Pues bien, este tempo colosal sufre, en la granja de Bolkonsky, una inesperada aceleración. En un par de páginas se nos cuentan hechos para los que Tolstoi, de tomárselos en serio, habría utilizado un centenar. Se trata de cómo, cada cual a su manera, las tres mujeres de la casa se sienten atraídas por el imbécil de Anatole, y como, en un solo párrafo, Anatole busca y espera y seduce y se pega el lote con la institutriz y los ve la princesita, que estaba muy enamorada de su joven príncipe. Se nota que Tolstoi lo ha contado demasiado rápido para sus costumbres, pero en Tolstoi todo está muy bien pensado, todo significa algo. No hay desfallecimiento posible.
Las razón que se me ocurre para explicarlo no es que Tolstoi quiera pasar de puntillas sobre un asunto excesivamente sentimentaloide y folletinesco, sino que lo quiere reducir a su condición de adorno, de cosa sin importancia. Le niega la consistencia narrativa para mostrar su desprecio. Lo cuenta rápido para juzgarlo. Y la verdad es que la escena resulta como si de pronto los personajes de una película se ponen a andar muy deprisa porque se ha desbaratado la velocidad del proyector, y entonces sus dramas verosímiles nos dan un poco de risa.

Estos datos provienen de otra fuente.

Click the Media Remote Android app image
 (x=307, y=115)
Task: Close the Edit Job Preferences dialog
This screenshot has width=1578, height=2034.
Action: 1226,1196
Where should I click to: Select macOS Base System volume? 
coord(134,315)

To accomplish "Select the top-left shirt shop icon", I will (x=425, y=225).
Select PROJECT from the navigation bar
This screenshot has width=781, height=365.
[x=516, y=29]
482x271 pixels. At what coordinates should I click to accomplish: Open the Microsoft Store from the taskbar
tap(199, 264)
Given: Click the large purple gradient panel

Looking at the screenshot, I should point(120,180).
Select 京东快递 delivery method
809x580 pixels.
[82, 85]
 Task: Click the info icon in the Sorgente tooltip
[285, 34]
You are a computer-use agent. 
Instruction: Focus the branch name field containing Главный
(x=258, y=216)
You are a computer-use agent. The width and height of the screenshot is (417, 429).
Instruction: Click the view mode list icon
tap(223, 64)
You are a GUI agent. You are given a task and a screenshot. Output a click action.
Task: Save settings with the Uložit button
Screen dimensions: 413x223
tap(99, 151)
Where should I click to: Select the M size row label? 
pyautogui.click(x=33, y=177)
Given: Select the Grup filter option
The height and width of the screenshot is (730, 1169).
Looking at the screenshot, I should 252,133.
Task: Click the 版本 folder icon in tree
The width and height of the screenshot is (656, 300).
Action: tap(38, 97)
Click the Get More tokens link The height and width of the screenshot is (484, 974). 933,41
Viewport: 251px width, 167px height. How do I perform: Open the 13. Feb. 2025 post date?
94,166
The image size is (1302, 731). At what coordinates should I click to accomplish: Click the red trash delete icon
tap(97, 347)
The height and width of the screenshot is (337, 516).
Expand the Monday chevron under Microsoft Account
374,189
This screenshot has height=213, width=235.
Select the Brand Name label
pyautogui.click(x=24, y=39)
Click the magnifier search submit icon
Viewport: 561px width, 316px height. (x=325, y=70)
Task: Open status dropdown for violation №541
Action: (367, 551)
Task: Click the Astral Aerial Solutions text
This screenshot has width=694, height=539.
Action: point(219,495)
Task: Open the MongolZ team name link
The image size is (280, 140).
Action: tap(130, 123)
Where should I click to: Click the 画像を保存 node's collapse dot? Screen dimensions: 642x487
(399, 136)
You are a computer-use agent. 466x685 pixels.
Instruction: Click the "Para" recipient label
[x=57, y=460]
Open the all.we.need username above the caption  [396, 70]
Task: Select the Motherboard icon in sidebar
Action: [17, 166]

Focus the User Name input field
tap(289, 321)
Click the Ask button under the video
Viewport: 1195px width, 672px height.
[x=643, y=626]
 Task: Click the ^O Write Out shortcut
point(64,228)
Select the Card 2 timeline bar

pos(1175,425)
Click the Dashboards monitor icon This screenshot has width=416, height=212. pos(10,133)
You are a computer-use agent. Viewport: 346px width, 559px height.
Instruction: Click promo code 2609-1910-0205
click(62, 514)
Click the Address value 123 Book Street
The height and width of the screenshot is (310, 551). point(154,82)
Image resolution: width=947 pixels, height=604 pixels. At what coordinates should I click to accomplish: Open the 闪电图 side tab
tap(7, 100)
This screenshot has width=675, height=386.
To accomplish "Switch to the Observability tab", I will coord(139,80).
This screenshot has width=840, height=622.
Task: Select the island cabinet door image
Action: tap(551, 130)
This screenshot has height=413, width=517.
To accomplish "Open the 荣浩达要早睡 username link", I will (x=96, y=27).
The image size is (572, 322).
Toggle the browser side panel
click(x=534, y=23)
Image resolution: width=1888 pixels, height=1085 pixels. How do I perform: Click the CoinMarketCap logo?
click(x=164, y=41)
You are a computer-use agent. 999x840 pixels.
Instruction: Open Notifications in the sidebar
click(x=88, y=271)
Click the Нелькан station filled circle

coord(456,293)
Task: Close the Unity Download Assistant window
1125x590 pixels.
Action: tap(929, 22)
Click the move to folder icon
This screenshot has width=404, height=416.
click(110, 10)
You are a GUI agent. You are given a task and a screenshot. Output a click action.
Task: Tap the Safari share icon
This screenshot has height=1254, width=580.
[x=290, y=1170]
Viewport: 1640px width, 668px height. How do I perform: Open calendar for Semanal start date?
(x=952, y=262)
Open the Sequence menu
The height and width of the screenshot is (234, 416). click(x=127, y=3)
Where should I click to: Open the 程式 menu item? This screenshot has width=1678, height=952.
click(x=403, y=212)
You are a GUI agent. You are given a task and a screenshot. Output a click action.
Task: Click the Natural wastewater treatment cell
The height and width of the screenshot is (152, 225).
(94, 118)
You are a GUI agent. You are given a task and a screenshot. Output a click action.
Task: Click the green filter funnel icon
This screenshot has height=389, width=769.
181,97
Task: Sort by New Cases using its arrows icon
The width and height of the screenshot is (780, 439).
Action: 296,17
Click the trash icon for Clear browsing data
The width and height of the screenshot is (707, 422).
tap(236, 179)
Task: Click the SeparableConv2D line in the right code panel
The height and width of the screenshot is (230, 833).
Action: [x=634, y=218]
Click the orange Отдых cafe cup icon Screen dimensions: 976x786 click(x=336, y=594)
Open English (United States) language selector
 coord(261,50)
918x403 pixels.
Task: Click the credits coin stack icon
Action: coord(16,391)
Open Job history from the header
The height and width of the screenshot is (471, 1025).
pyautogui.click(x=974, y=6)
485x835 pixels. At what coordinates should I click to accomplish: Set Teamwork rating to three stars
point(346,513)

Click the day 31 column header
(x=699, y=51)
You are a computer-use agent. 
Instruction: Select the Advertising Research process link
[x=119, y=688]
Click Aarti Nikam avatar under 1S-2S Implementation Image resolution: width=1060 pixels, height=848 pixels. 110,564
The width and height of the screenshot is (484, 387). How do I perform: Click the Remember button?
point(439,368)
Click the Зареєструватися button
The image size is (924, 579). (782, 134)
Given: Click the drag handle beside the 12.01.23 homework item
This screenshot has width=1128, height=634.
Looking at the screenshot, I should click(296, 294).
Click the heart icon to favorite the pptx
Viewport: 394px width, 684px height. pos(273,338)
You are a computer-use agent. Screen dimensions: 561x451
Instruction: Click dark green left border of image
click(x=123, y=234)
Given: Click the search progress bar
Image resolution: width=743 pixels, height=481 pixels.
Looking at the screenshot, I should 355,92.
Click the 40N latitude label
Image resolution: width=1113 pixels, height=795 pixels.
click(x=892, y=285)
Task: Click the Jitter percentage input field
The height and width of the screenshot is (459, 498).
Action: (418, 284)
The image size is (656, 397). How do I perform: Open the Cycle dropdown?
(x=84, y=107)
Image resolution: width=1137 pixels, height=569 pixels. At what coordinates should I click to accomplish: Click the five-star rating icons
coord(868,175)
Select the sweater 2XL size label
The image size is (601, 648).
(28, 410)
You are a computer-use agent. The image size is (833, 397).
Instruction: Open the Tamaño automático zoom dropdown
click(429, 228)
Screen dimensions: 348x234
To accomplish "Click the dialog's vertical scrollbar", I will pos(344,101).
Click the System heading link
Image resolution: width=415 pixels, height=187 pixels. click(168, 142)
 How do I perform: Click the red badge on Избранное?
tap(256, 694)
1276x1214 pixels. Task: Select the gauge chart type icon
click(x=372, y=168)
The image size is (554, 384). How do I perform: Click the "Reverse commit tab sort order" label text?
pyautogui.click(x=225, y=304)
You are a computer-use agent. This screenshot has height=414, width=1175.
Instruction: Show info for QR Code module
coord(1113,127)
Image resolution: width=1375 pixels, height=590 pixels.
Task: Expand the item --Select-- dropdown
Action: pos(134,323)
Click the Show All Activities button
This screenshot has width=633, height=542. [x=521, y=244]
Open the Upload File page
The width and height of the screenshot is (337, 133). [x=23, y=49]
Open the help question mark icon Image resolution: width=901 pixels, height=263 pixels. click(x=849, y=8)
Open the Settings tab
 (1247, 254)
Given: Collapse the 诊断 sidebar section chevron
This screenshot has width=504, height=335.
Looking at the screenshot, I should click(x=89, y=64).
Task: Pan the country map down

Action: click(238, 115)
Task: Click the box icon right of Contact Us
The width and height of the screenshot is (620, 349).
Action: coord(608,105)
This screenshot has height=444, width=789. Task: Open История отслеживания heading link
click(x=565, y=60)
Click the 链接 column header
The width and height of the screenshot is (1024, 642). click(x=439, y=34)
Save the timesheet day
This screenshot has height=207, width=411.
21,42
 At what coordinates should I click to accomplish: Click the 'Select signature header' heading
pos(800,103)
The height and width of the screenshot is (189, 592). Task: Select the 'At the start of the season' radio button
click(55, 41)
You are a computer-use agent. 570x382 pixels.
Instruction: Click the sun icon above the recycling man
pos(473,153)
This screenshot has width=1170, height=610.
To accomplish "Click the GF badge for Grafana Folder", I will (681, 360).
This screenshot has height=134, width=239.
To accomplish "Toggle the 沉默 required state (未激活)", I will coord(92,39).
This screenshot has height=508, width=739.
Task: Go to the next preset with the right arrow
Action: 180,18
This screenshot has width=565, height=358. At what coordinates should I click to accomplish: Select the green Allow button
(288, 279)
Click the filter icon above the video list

Betty la fea, la princesa María, no obstante, brota después de aquello como una flor. Le dice que no al gilipollas de Anatole, pero se lo dice porque lo ha visto achuchando a la Bourienne en el invernadero; sin embargo, en vez de preparar una venganza, que es lo que toca (¡menudo filón para un folletinista, porque se iban a llevar a la institutriz a su palacio de recién casados!), Tolstoi practica un hermoso gesto de redención. La princesa podía ser fea e incluso tonta, pero de pronto, vestida como un monigote, dice: “Mi vocación consiste en ser feliz con la felicidad de los demás”, y no odia a la institutriz sino que se compromete a hacerla feliz. En ese momento nos vamos del campo y, ya en la ciudad, llega la carta de Nikolai Rostov, desde el frente, que recibe su madre compungida y sus hermanas asustadas.